Dataset extract -
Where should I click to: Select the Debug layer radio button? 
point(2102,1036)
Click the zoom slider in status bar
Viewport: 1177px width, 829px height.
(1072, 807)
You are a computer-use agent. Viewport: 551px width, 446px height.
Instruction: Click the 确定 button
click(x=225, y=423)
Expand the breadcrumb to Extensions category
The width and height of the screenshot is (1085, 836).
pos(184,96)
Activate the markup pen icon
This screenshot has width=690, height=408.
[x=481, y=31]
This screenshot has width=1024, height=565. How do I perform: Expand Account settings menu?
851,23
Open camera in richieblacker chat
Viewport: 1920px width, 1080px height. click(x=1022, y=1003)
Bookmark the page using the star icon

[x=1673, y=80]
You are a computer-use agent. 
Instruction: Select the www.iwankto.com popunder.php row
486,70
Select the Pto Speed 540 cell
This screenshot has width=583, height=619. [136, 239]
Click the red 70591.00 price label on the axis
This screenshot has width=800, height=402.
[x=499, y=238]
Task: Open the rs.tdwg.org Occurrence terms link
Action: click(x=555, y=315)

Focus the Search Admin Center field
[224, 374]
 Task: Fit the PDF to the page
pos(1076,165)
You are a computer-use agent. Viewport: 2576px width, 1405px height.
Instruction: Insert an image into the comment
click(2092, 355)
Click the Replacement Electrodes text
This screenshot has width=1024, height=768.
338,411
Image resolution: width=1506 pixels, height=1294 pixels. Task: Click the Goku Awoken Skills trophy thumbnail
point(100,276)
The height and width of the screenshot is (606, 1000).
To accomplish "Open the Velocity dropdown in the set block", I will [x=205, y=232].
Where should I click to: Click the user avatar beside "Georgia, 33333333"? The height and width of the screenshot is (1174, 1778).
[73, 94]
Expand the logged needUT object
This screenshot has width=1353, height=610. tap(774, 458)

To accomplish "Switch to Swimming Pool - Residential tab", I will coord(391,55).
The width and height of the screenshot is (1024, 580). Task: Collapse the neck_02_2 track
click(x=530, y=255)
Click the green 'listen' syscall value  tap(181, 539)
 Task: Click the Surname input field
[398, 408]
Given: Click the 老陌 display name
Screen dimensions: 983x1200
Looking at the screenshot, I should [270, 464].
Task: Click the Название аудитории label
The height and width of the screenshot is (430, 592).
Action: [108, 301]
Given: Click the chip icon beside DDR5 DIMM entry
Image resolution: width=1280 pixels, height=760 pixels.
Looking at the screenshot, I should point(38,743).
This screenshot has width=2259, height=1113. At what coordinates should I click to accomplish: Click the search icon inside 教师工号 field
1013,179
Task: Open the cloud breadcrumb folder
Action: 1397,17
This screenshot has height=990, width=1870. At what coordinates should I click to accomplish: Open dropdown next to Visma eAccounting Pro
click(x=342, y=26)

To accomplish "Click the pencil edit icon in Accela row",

Exercise aim -
Copy the listing above with every "computer-use agent" changed to "screen assistant", leaving everything else exactly the same.

Answer to this exercise -
Where should I click to: Select the Debug layer radio button? 
point(2102,1036)
Click the zoom slider in status bar
Viewport: 1177px width, 829px height.
(1072, 807)
You are a screen assistant. Viewport: 551px width, 446px height.
Instruction: Click the 确定 button
click(x=225, y=423)
Expand the breadcrumb to Extensions category
The width and height of the screenshot is (1085, 836).
pos(184,96)
Activate the markup pen icon
This screenshot has width=690, height=408.
[x=481, y=31]
This screenshot has width=1024, height=565. How do I perform: Expand Account settings menu?
851,23
Open camera in richieblacker chat
Viewport: 1920px width, 1080px height. click(x=1022, y=1003)
Bookmark the page using the star icon

[x=1673, y=80]
You are a screen assistant. 
Instruction: Select the www.iwankto.com popunder.php row
486,70
Select the Pto Speed 540 cell
This screenshot has width=583, height=619. [136, 239]
Click the red 70591.00 price label on the axis
This screenshot has width=800, height=402.
[x=499, y=238]
Task: Open the rs.tdwg.org Occurrence terms link
Action: click(x=555, y=315)

Focus the Search Admin Center field
[224, 374]
 Task: Fit the PDF to the page
pos(1076,165)
You are a screen assistant. Viewport: 2576px width, 1405px height.
Instruction: Insert an image into the comment
click(2092, 355)
Click the Replacement Electrodes text
This screenshot has width=1024, height=768.
338,411
Image resolution: width=1506 pixels, height=1294 pixels. Task: Click the Goku Awoken Skills trophy thumbnail
point(100,276)
The height and width of the screenshot is (606, 1000).
To accomplish "Open the Velocity dropdown in the set block", I will [x=205, y=232].
Where should I click to: Click the user avatar beside "Georgia, 33333333"? The height and width of the screenshot is (1174, 1778).
[73, 94]
Expand the logged needUT object
This screenshot has width=1353, height=610. tap(774, 458)

To accomplish "Switch to Swimming Pool - Residential tab", I will coord(391,55).
The width and height of the screenshot is (1024, 580). Task: Collapse the neck_02_2 track
click(x=530, y=255)
Click the green 'listen' syscall value  tap(181, 539)
 Task: Click the Surname input field
[398, 408]
Given: Click the 老陌 display name
Screen dimensions: 983x1200
Looking at the screenshot, I should [270, 464].
Task: Click the Название аудитории label
The height and width of the screenshot is (430, 592).
Action: [108, 301]
Given: Click the chip icon beside DDR5 DIMM entry
Image resolution: width=1280 pixels, height=760 pixels.
Looking at the screenshot, I should point(38,743).
This screenshot has width=2259, height=1113. At what coordinates should I click to accomplish: Click the search icon inside 教师工号 field
1013,179
Task: Open the cloud breadcrumb folder
Action: 1397,17
This screenshot has height=990, width=1870. At what coordinates should I click to accomplish: Open dropdown next to Visma eAccounting Pro
click(x=342, y=26)

To accomplish "Click the pencil edit icon in Accela row",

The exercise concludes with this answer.